Activities.
- 1) In the Chanate Road article, how large is the site that the lawsuit seeks to keep from being sold?
- 2) Summarize the Chanate Road article in two sentences.

Passage to read.
==============================
A community activist has filed a lawsuit against the County of Sonoma seeking to halt the sale of the county’s old Chanate Road hospital complex.
The complaint, filed Monday in Sonoma County Superior Court by Roseland neighborhood advocate Duane De Witt, claims the sale of the property would benefit developer Bill Gallaher at the expense of the indigent and homeless.
An attorney for the county said there was no legal basis for the lawsuit.
The complaint seeks a court order to bar the sale of the 82-acre site, which is home to the county’s public health lab, morgue, a county mental health clinic, a women’s shelter, a mental health wellness center and a bird rescue center.
The Board of Supervisors on Tuesday tentatively approved the sale to Gallaher, who wants to build up to 800 new housing units on the property.
A final vote is scheduled July 11. Supervisors were unanimous in their support of the sale Tuesday, with some saying the property had become a liability needing costly plumbing, mechanical and electrical repairs.
==============================
Data below.
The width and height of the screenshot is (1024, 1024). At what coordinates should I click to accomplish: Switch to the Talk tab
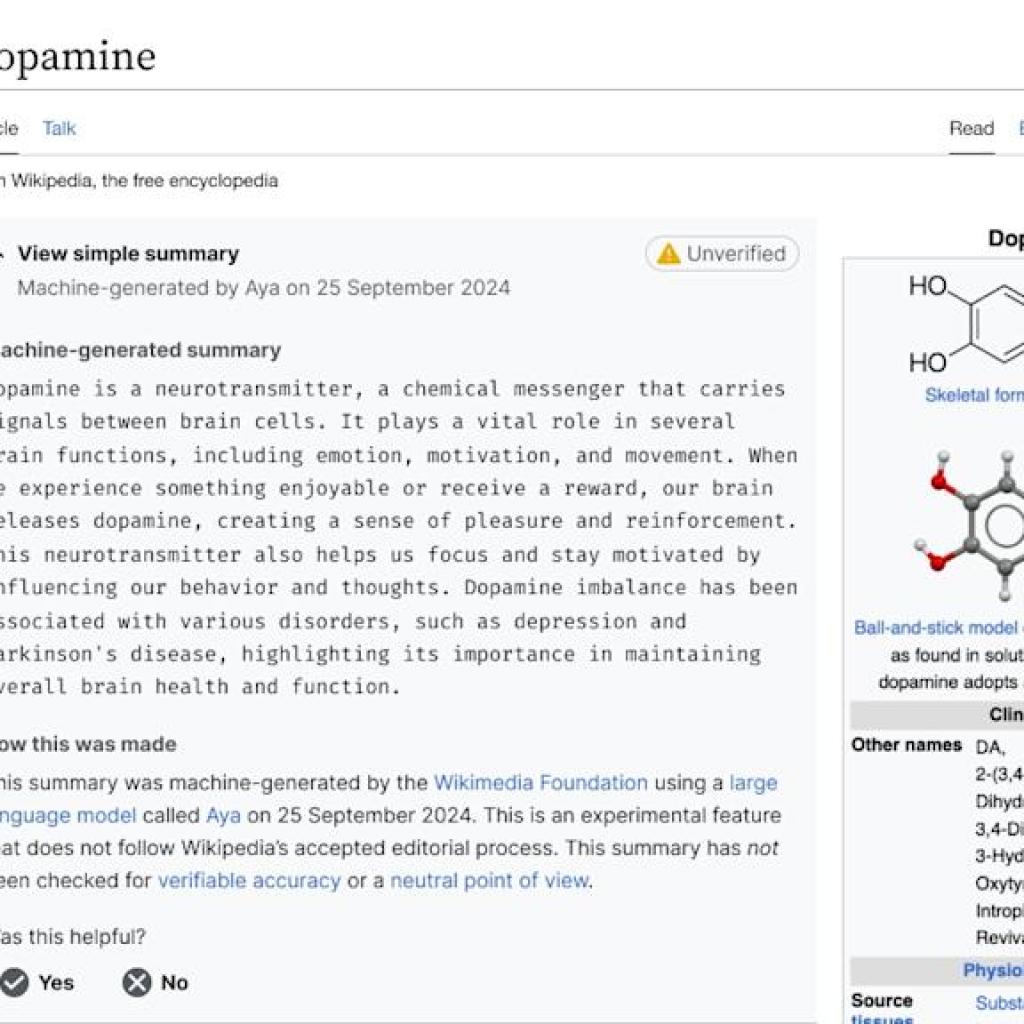click(58, 128)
==============================
Written answers.
- 1) 82 acres

- 2) Community activist Duane De Witt has sued the County of Sonoma to stop the sale of its old Chanate Road hospital complex, claiming the sale would benefit developer Bill Gallaher at the expense of the indigent and homeless. On Tuesday, the Board of Supervisors unanimously gave tentative approval to selling the 82-acre site to Gallaher, who wants to build up to 800 housing units there, and a final vote is scheduled for July 11.